C’è un vantaggio ad avere quattro lettori contati: li conosci personalmente uno per uno, ma soprattutto puoi prevedere le loro reazioni. Ora, per esempio, è come se vedessi la vignetta dei loro pensieri: “Quattro righe per un post di Paolo? Dov’è la fregatura?”

Ecco, chi dice che le guide sono ormai inutili non ha considerato quanto tempo sottraggano, per fortuna, ai grafomani come il sottoscritto. Niente trattati universali, allora, ma una rapida condivisione di una riflessione che mi ronzava nella testa in questi giorni di scartonamenti, catalogazioni, scapsulamenti, insacchettamenti e compagnia cantando. Attività propedeutiche all’inizio della prima sessione di assaggio campana, riservata alle aziende delle provincie di Benevento, Caserta e Napoli, che si svolge a Torrecuso.

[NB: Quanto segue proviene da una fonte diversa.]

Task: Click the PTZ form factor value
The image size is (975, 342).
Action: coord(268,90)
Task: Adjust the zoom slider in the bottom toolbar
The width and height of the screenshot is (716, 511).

Terminata l’archiviazione, mi cade l’occhio sul gruppo degli Spumanti, una dozzina in questa tornata. In prima battuta mi accorgo che sono quasi la metà come numero rispetto ad un paio d’anni fa: un calo inferiore soltanto a quello registrato nella tipologia “passiti e vini dolci”, praticamente scomparsi, se non nelle gamme almeno nelle campionature, là dove invece i rosati non solo resistono ma sono sempre di più.

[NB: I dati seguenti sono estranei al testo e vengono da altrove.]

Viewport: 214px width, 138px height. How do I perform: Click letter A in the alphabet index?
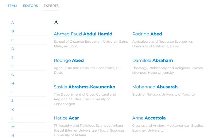[13, 23]
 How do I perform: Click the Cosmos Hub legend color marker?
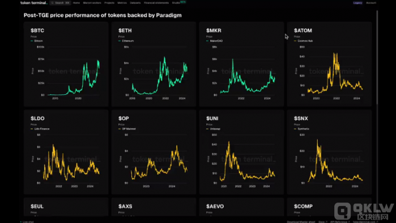[x=295, y=41]
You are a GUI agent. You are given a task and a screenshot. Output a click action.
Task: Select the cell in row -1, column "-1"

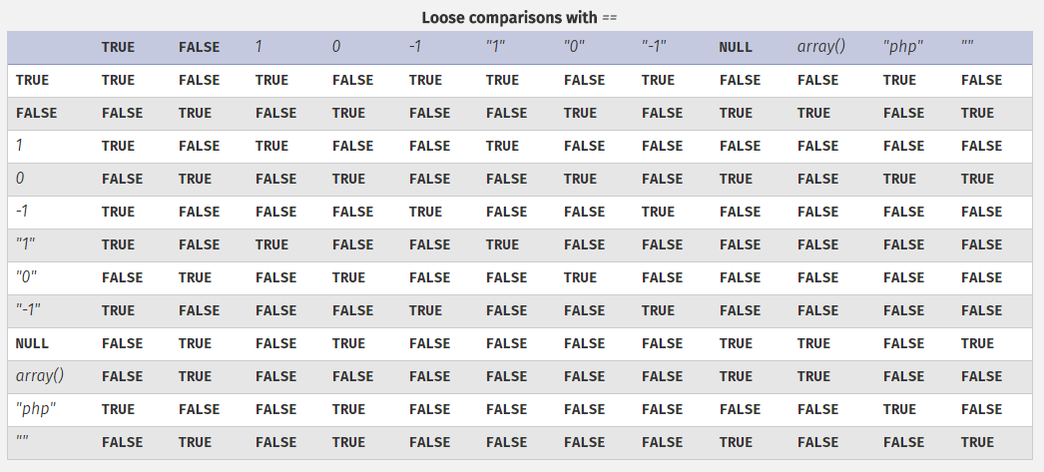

E mi tornano in mente tante cose lette ed ascoltate in questi anni e in questi mesi: le bollicine autoctone che non hanno nulla da invidiare a quelle realizzate con i vitigni “internazionali”, le bollicine del sud che sono la risposta all’omologazione del gusto, le bollicine campane che raccontano i territori ma non sono valorizzate a dovere, soprattutto da certa stampa. Ah, il tutto naturalmente condito con la regolare stoccata “agli snob che bevono Champagne solo perché fa figo ma non capiscono niente”, quelli che “i nostri spumanti non hanno niente di meno rispetto ai francesi, che fanno solo marketing”, quelli che “tanto si sa che loro ci mettono lo zucchero, noi no”.

Autoctono. Terroir. Ampliamento delle frontiere degustative. Uhm, effettivamente non suona male. Però, mannaggia, non riesco a ricordare (Quarto e Sorbo Serpico a parte) dove ho visto una pupitre o un’autoclave negli ultimi 3-4 anni di scorribande per la mia regione. Recupero allora le bottiglie e do un’occhiata alle retroetichette. E “scopro” che, esattamente come un lustro fa, tutti gli spumanti che assaggeremo (fatta eccezione per quelli di Grotta del Sole) recano la stessa indicazione.

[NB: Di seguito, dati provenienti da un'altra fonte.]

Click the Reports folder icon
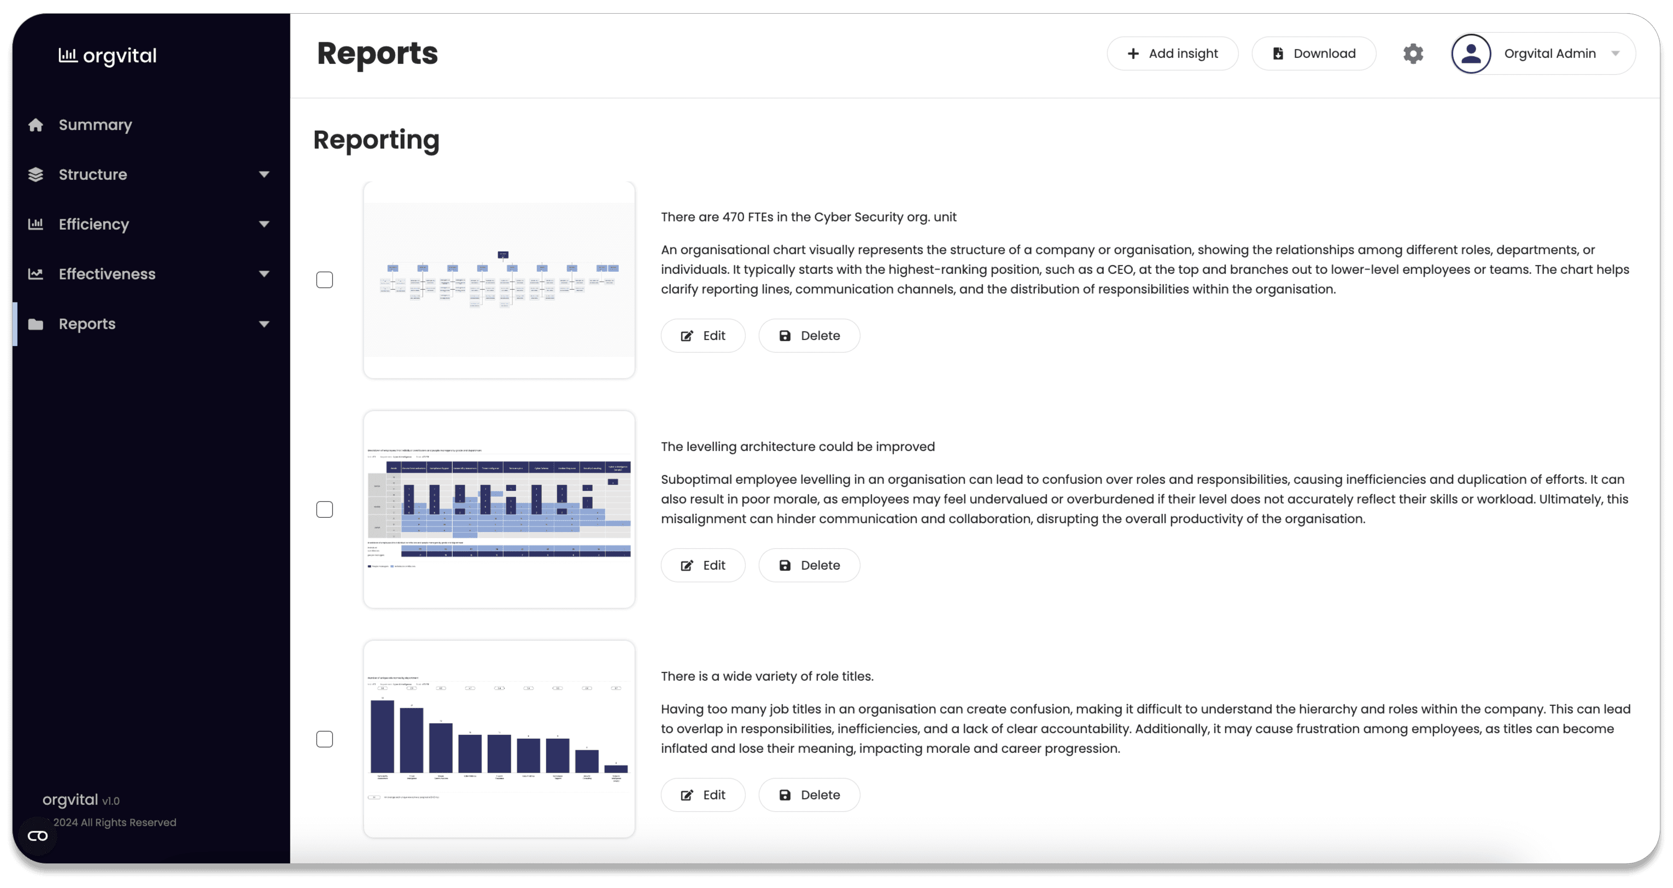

“Elaborato per conto di – nome azienda – da – codice” (vedi foto). All’interno di quel codice c’è una sigla che fa riferimento alla provincia in cui è ubicata la struttura produttiva che ha seguito il processo di spumantizzazione. Largamente maggioritaria la TV di Treviso, ma non manca l’AT di Asti, bilanciata da almeno un NA di Napoli.

Territorio. Valorizzazione. Personalizzazione. Certo, vale la pena di ragionarne ancora.
O forse, almeno per una volta, ci si può ispirare al mio amico Pico M. Coombe, che a questo punto aggiungerebbe semplicemente: “Ma di che cosa stiamo parlando?”